AVAILABLE DATA.
Start of Block
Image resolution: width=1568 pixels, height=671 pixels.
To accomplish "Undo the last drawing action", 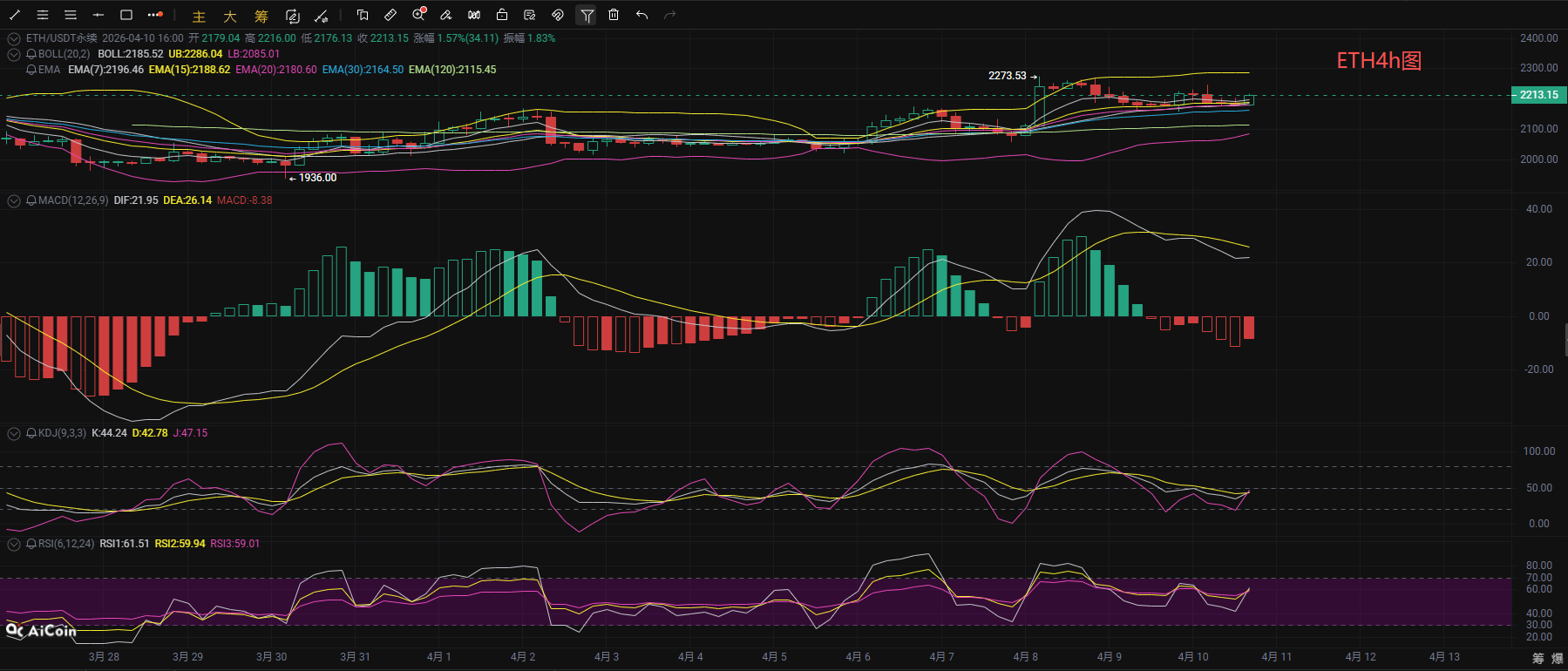I will pos(642,15).
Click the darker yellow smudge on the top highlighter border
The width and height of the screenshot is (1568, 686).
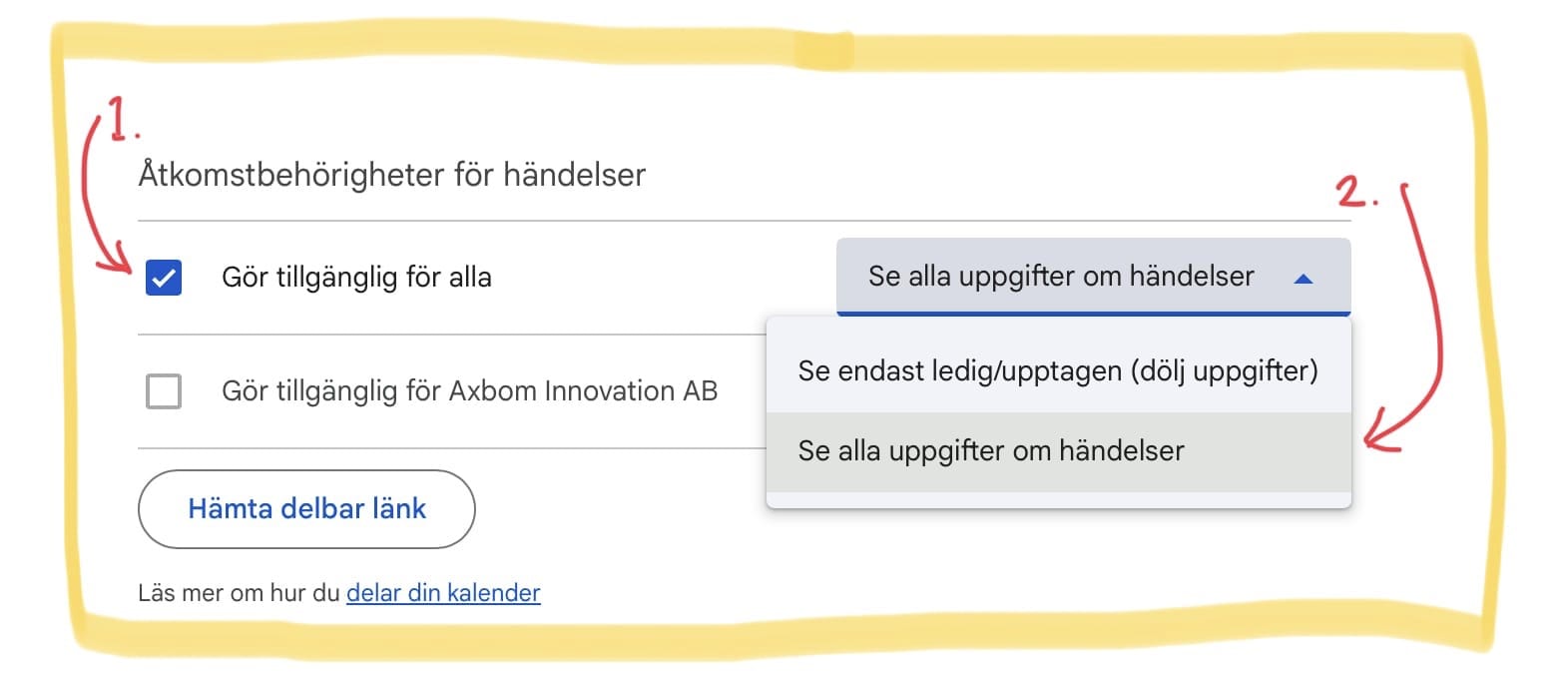pos(824,51)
End of Block
PROBLEM DETAILS. Please reproduce exactly, and nothing more, the lines from the one containing "Click the darker" through the last line of the entries, both included; pictures stay out.

ANSWER SECTION.
Click the darker yellow smudge on the top highlighter border
The width and height of the screenshot is (1568, 686).
pos(824,51)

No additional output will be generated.